THE TASK: Your task is to return, word for word, only the lines from the line with "You are a GUI" through the close of the data. Exclude all pictures.

---*---

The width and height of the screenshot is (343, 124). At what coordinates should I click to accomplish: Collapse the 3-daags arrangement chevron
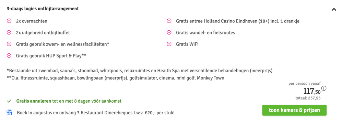334,9
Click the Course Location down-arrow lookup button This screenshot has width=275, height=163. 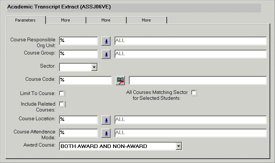[x=106, y=120]
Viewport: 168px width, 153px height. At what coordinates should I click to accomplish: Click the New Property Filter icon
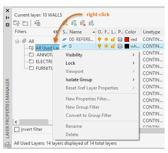point(17,23)
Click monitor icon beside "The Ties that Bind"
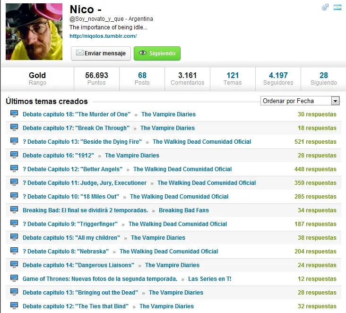The image size is (346, 313). [14, 306]
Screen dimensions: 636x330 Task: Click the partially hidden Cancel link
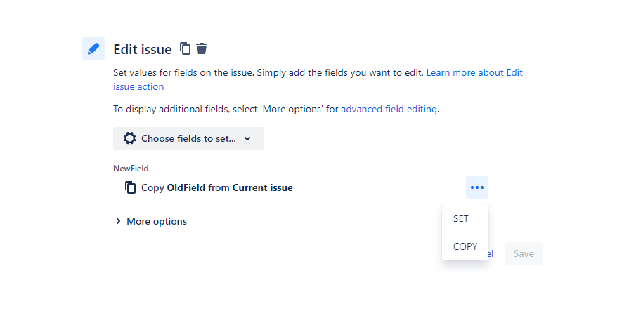pos(491,253)
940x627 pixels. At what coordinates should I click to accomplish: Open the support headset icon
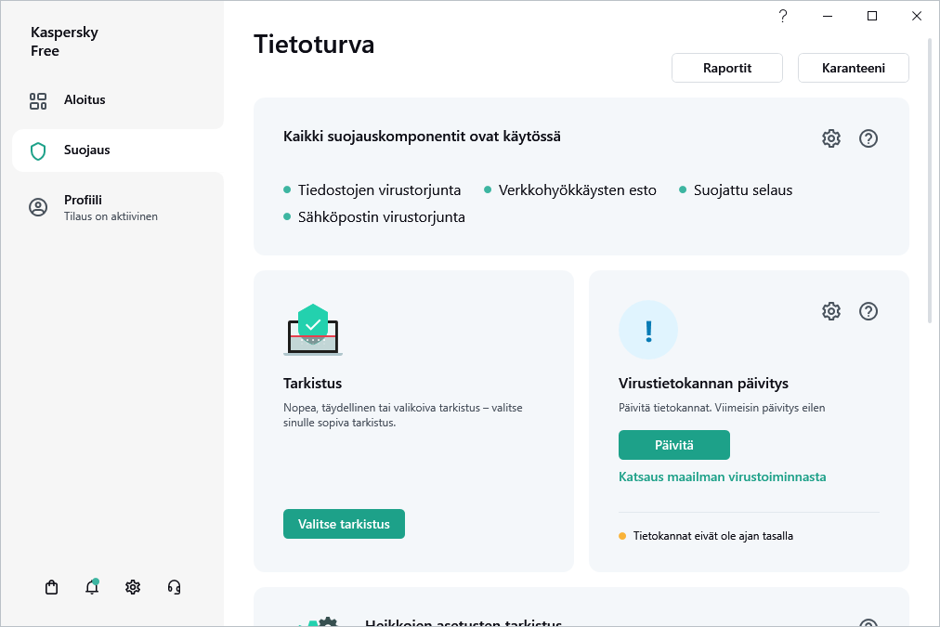pyautogui.click(x=174, y=586)
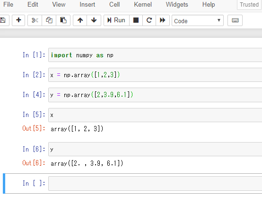
Task: Restart the kernel with circular arrow icon
Action: (x=149, y=20)
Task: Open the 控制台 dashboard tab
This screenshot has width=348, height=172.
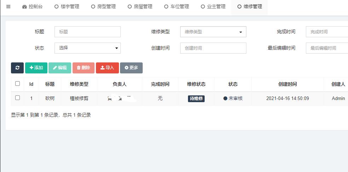Action: [32, 7]
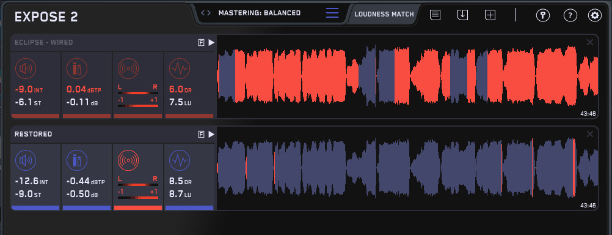The height and width of the screenshot is (235, 612).
Task: Click the stereo phase icon for Eclipse - Wired
Action: click(128, 69)
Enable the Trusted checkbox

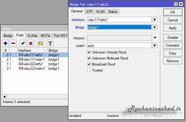pyautogui.click(x=89, y=70)
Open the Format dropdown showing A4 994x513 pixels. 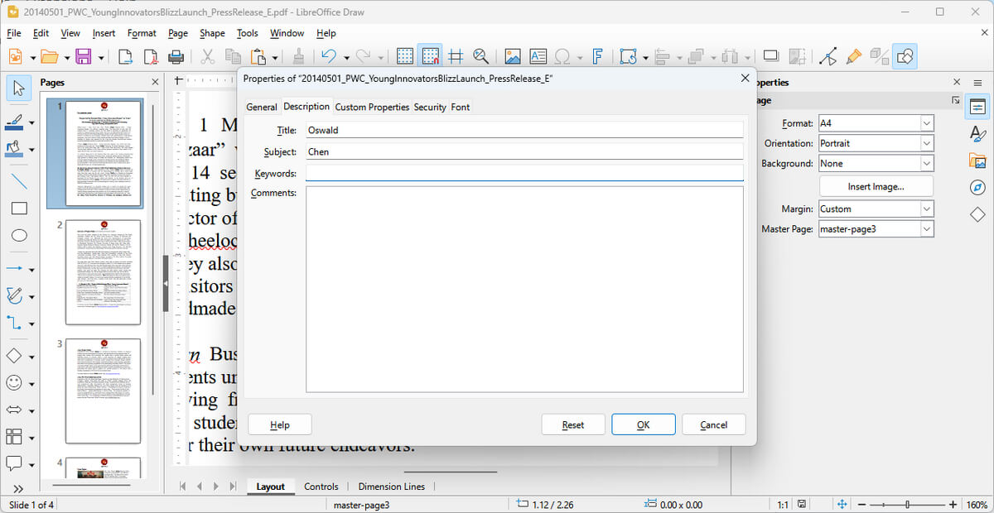[x=929, y=122]

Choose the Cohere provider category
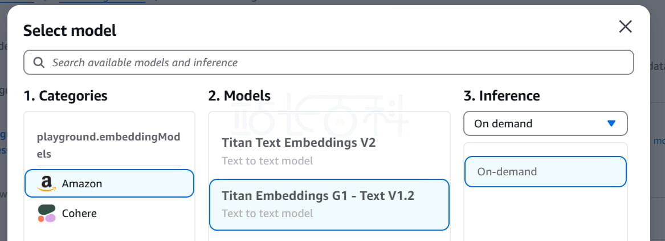click(x=79, y=214)
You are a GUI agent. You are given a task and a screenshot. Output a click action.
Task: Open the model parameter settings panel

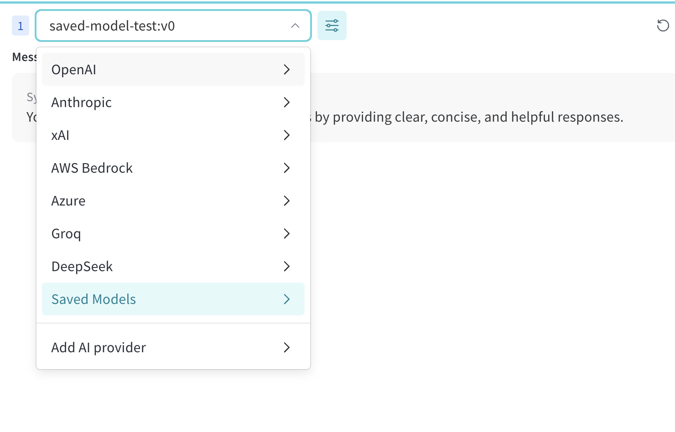[x=332, y=26]
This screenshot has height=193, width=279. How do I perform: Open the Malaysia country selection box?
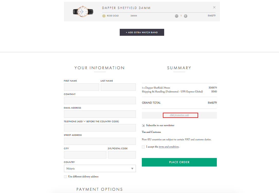pos(100,168)
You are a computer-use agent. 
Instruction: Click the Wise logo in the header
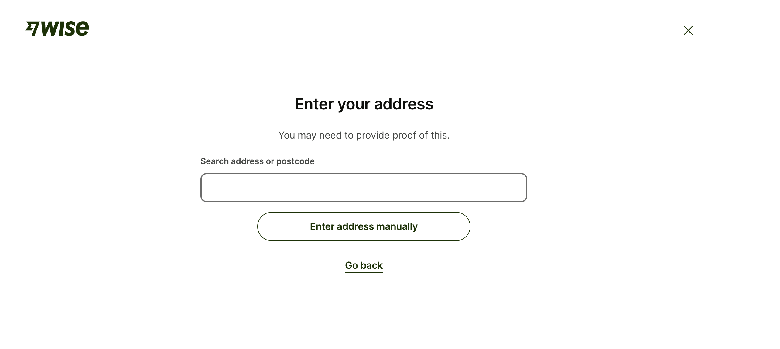tap(57, 29)
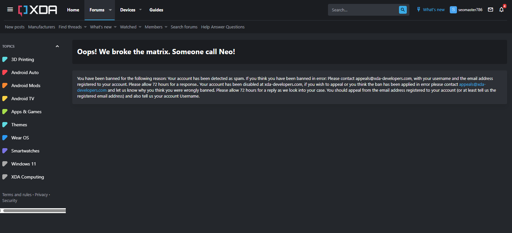Open the hamburger menu icon
512x233 pixels.
[10, 9]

---*---

ANSWER SECTION:
You are a GUI agent. You are given a task and a screenshot. Output a click action.
Task: Open the model parameter settings panel

[x=332, y=26]
This screenshot has height=193, width=279. How do I perform: Open the Malaysia country selection box?
pos(100,168)
You are a computer-use agent. 
Instruction: Click the Wise logo in the header
tap(57, 29)
Open the hamburger menu icon
512x233 pixels.
[10, 9]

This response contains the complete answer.